Currently I think that I will store the list of current users on database but this list seem to update so often.
I want to know, is it has another way to share data between WCF service that suit my situation?
Personally, the database option sounds like overkill to me just based on the notion of storing current users. If you are actually storing more than that, then using a database may make sense. But assuming you simply want a list of current users from both instances of your WCF service, I would use an in-memory solution, something like a static generic dictionary. As long as the services can be uniquely identified, I'd use the unique service ID as the key into the dictionary and just pair each key with a generic list of user names (or some appropriate user data structure) for that service. Something like:
private static Dictionary<Guid, List<string>> _currentUsers;
Since this dictionary would be shared between two WCF services, you'll need to synchronize access to it. Here's an example.
public class MyWCFService : IMyWCFService
{
private static Dictionary<Guid, List<string>> _currentUsers =
new Dictionary<Guid, List<string>>();
private void AddUser(Guid serviceID, string userName)
{
// Synchronize access to the collection via the SyncRoot property.
lock (((ICollection)_currentUsers).SyncRoot)
{
// Check if the service's ID has already been added.

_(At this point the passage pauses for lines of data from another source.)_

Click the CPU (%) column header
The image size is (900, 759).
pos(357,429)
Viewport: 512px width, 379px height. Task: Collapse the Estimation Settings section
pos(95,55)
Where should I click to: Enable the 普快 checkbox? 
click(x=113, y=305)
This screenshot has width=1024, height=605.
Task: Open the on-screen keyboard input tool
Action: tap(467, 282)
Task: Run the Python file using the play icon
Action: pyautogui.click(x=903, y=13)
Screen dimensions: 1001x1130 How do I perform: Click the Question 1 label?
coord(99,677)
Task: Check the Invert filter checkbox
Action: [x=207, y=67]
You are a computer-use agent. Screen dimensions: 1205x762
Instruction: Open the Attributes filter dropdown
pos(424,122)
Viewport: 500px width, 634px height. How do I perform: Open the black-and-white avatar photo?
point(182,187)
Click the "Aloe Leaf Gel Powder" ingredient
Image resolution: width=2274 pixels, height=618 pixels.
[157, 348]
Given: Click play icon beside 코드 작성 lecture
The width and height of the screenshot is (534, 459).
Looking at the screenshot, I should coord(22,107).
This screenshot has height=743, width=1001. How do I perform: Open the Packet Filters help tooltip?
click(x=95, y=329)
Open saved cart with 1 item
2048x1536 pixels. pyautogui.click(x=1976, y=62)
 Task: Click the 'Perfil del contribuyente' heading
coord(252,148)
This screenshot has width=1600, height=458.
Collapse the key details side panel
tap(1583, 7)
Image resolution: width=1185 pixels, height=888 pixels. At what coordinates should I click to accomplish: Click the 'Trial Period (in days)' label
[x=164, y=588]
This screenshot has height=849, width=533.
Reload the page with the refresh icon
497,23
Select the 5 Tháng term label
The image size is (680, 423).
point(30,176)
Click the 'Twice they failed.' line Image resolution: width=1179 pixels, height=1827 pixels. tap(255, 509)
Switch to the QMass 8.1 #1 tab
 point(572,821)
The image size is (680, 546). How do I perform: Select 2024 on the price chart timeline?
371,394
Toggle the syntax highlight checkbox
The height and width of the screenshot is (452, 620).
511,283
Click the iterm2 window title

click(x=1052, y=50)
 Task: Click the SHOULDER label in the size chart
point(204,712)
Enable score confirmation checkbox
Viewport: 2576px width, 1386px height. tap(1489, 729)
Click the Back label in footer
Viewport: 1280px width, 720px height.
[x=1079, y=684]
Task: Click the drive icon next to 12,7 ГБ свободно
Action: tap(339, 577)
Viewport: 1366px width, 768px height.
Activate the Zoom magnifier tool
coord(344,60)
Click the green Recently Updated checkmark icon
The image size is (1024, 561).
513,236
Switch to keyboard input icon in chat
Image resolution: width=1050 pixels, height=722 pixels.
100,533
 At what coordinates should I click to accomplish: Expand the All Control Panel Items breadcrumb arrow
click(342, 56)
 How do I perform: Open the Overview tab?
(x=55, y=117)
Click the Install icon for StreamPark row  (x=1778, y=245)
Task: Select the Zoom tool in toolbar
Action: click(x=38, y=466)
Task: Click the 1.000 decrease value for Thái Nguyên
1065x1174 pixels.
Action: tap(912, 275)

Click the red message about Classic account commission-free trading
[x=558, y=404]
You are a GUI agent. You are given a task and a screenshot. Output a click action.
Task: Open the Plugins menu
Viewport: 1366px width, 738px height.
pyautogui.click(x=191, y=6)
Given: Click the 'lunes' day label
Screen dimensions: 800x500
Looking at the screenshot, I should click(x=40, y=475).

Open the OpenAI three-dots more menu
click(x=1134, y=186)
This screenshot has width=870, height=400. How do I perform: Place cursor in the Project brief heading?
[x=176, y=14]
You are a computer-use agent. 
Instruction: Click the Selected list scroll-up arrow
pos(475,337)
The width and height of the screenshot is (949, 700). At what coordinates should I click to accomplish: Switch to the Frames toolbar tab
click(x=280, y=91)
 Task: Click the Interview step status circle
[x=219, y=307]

if (!_currentUsers.ContainsKey(serviceID))
{
_currentUsers[serviceID] = new List<string>();
}
// Make sure to only store the user name once for each service.
if (!_currentUsers[serviceID].Contains(userName))
{
_currentUsers[serviceID].Add(userName);
}
}
}
private void RemoveUser(Guid serviceID, string userName)
{
// Synchronize access to the collection via the SyncRoot property.
lock (((ICollection)_currentUsers).SyncRoot)
{
// Check if the service's ID has already been added.
if (_currentUsers.ContainsKey(serviceID))
{
// See if the user name exists.
if (_currentUsers[serviceID].Contains(userName))
{
_currentUsers[serviceID].Remove(userName);
}
}
}
}
}
Given that you don't want users listed twice for a specific service, it would probably make sense to replace the List<string> with HashSet<string>.
A database would seem to offer a persistent store which may be useful or important for your application. In addition it supports transactions etc which may be useful to you. Lots of updates could be a performance problem, but it depends on the exact numbers, what the query patterns are, database engine used, locality etc.
An alternative to this option might be some sort of in-memory caching server like memcached. Whilst this can be shared and accessed in a similar (sort of) way to a database server there are some caveats. Firstly, these platforms are generally not backed by some sort of permanent storage. What happens when the memcached server dies? Second they may not be ACID-compliant enough for your use. What happens under load in terms of additions and updates?
I like the in memory way. Actually I am designing a same mechanism for one my projects I'm working now. This is good for scenarios where you don't have opportunities to access database or some people are really reluctant to create a table to store simple info like a list of users against a machine name.
Only update I'd do there is a node will only return the list of its available users to its peer and peer will combine that with its existing list. Then return its existing list to the peer who called. Thats how all the peers would be in sync with same list.
The DB option sounds good. If there are no performance issues it is a simple design that should work. If you can afford to be semi realtime and non persistent one way would be to maintain the list in memory in each service and then each service updates the other when a new user joins. This can be done as some kind of broadcast via a centralised service or using msmq etc.
If you reconsider and host using IIS you will find that with a single line in a config file you can make the ASP Global, Application and Session objects available. This trick is also very handy because it means you can share session state between an ASP application and a WCF service.